New Crop Establishment
- Cover any cull piles with soil or a plastic tarp. Prepare an area to receive culls from the next crop. Plan to keep plant debris covered with soil or a tarp. Avoid traffic from the cull pile to healthy plants in the greenhouse.
- Meet with staff to discuss pest management in the new crop. Discuss the importance of early pest and disease detection. Explain the early symptoms caused by specific pests and diseases.
- If your new plant material originated off site, check for evidence of pests and diseases before plants arrive from the propagator. Inspect plants after arrival.
- Ensure that trays/carts with propagation material have been bleached before coming to your greenhouse.
- Install a foot bath this year. Ensure it is used. Post strict signage on use. Control visitor access and require them to use disposable coveralls at all times. Insects and disease organisms are carried on clothing.
- Monitor with sticky traps and add Trichogramma for loopers and Encarsia for whitefly every week.
- Pruning tools should be cleaned daily.
- Monitor pH levels closely, especially between April and May.

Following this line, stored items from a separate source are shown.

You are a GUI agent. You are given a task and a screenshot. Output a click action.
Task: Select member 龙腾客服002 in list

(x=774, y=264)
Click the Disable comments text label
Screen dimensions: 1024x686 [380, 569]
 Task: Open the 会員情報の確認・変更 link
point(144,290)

- Keep using ammonium-free calcium nitrate on tomatoes through the season, especially when using > 5L of nutrient solution per m2.

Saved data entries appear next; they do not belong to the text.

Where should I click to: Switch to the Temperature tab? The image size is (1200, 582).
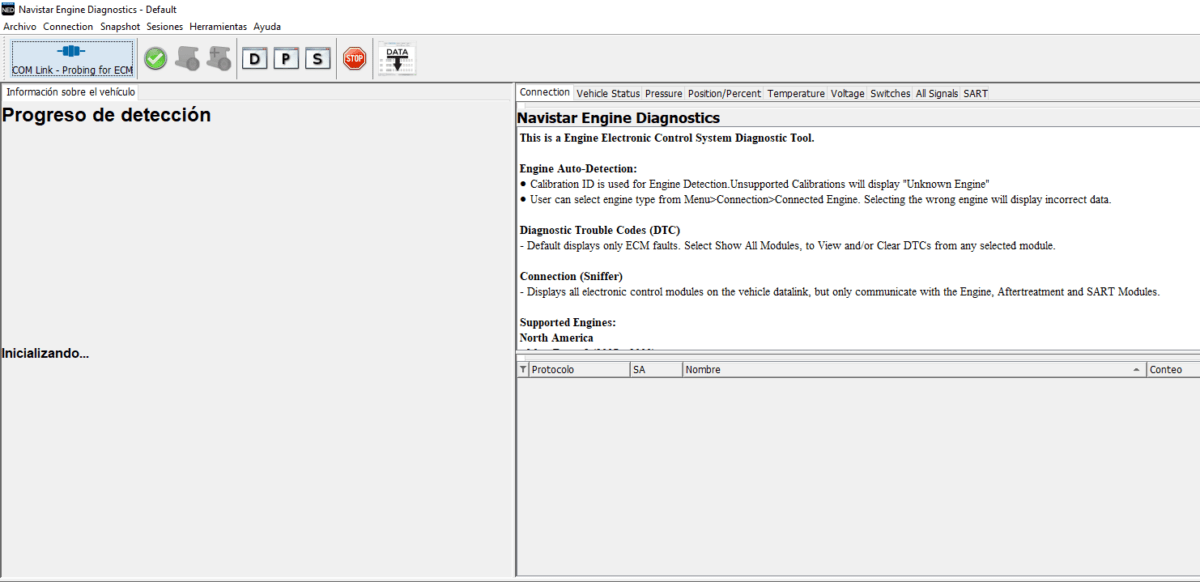(x=796, y=92)
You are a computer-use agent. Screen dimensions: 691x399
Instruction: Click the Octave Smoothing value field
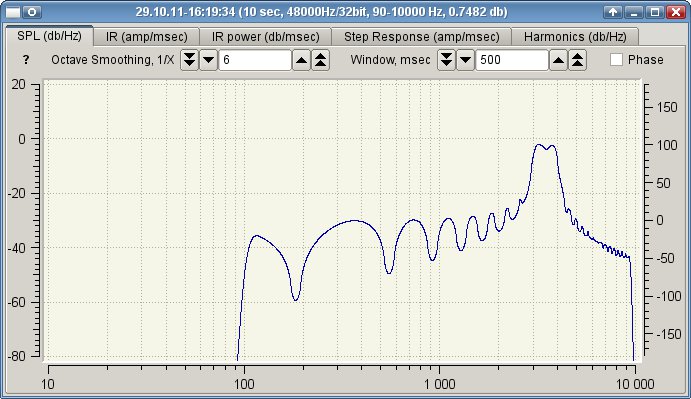[x=255, y=60]
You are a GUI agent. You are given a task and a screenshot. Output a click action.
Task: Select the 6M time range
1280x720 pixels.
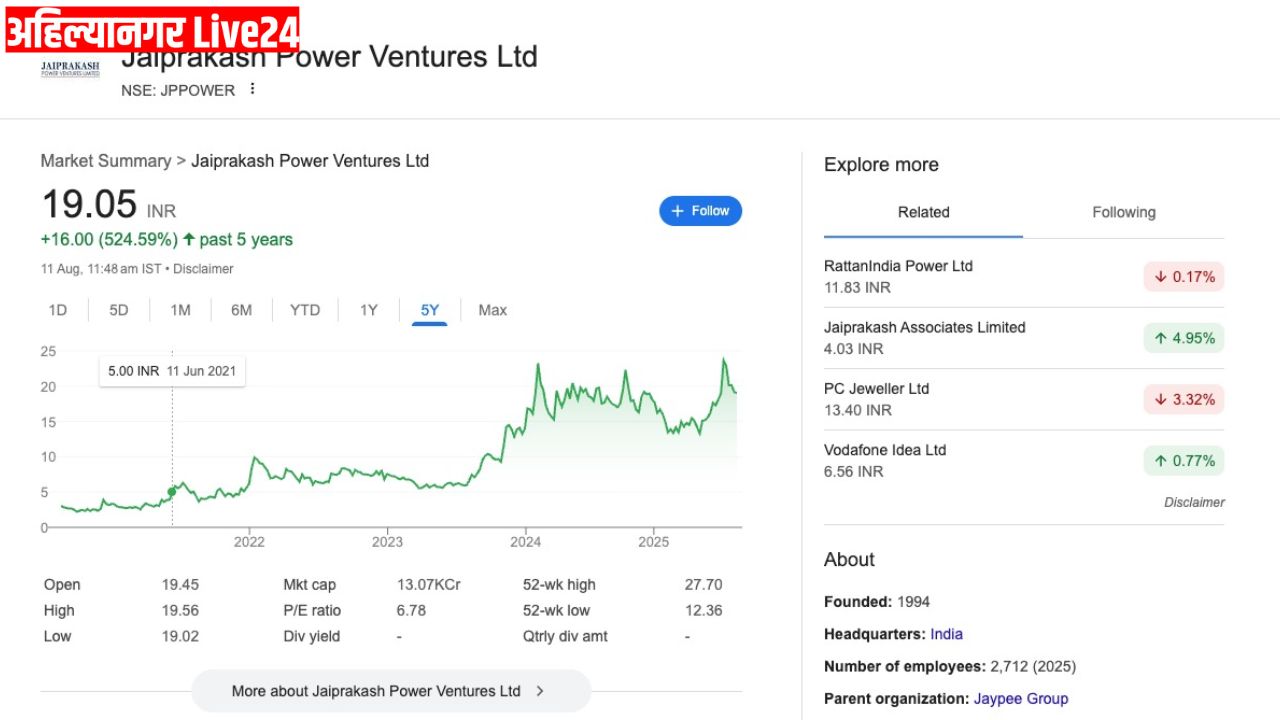(241, 310)
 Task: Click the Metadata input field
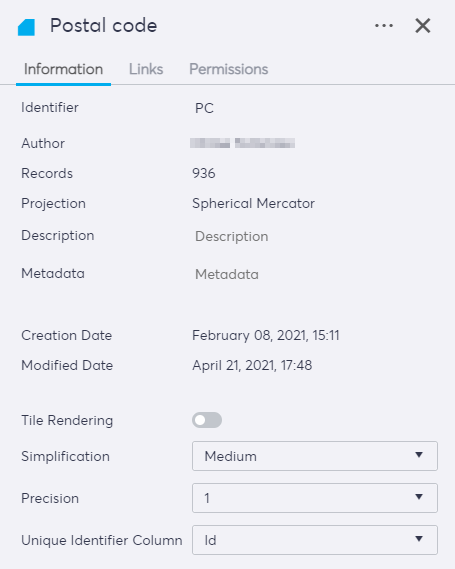coord(315,274)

- Monitor drippers to ensure they are delivering consistent and uniform volumes.
- Tomato growers - watch for nightshade plants around the greenhouse. It is an alternate host for powdery mildew.
- Monitor RH levels in the crop canopy closely with hand-held equipment. Adjust your computer settings accordingly.
- Remove diseased, insect or mite infested seedlings.
- Avoid putting ornamental house plants, etc. in the greenhouse. These are often a source of disease and insect
* Mention of a product name does not imply endorsement, and omission does not imply that a product is not effective. Products mentioned are examples only.